Recensione di “Oscuri segreti” di Michael Hjort e Hans Rosenfeldt

 

H. Rosenfeldt, M. Hjorth, Oscuri segreti, Einaudi
H. Rosenfeldt, M. Hjorth, Oscuri segreti, Einaudi

Sebastian Bergman è uno psicologo. Un professionista brillante, di non comune intelligenza, acuto nell’osservare (le cose come le persone), lucido nel ragionare e impeccabile nel trarre deduzioni. Il suo campo d’azione è la psicologia criminale, anche se da tempo Bergman non esercita più.

Il suo carattere inquieto, che in gioventù lo ha allontanato definitivamente dai genitori e negli anni della maturità lo ha portato più volte a scontrarsi con i colleghi, a collezionare amanti per il solo gusto di farlo, di dimostrare a se stesso di essere “irresistibile” (o forse solo talmente esperto della “natura umana” da manovrare qualsiasi persona a suo piacimento), a disinteressarsi di tutto quanto esulasse da se stesso, gli ha alienato quasi ogni contatto, ogni forma di amicizia, ogni genere di complicità, costringendolo a un’esistenza solitaria, arida, chiusa. Ma non è stato questo ad allontanare Bergman dal suo lavoro; l’isolamento, lui, lo ha sempre cercato, bramato addirittura; no, a sconvolgere quell’uomo è stata la vita, con la sua altalena di gioie e dolori, con l’imprevedibile alternarsi del sublime e del suo tragico opposto.

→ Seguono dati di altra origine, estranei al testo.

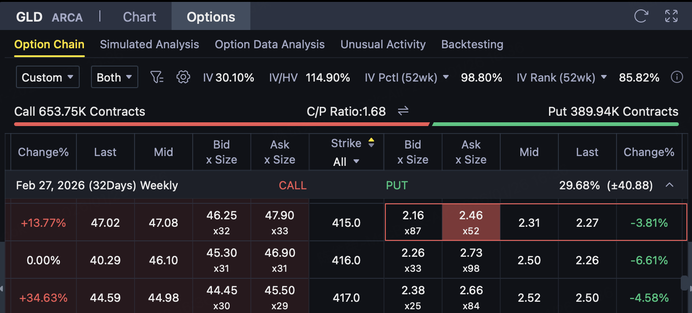Open the Strike All filter dropdown
This screenshot has width=692, height=313.
coord(346,162)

A Bergman la vita ha donato una compagna, un amore pieno, sincero, appagante, e una figlia, cui l’uomo si è dedicato per cinque anni. Cinque anni lunghissimi e brevi come un battito di ciglia, cinque anni meravigliosi, impossibili da dimenticare, spazzati via d’improvviso da un maremoto, dall’onda di piena di uno tsunami. Una catastrofe naturale che ha risparmiato soltanto Sebastian Bergman, rimasto senza famiglia, senza affetti, tormentato dai ricordi, dall’insonnia e da un incubo ricorrente pronto ad assalirlo tutte le volte che la stanchezza prende il sopravvento sulla sua volontà di resisterle. Cinico, calcolatore, manipolatore e nello stesso tempo uomo come tutti gli altri, perduto tra sofferenze rese insopportabili dalla loro irrazionalità (perché è successo? perché a me? perché mia figlia? mia moglie? domande senza risposta, ripetute infinite volte da un infinito numero di vittime), Sebastian Bergman è il protagonista di Oscuri segreti, un thriller di ottima fattura scritto a quattro mani da Hans Rosenfeldt e Michael Hjorth.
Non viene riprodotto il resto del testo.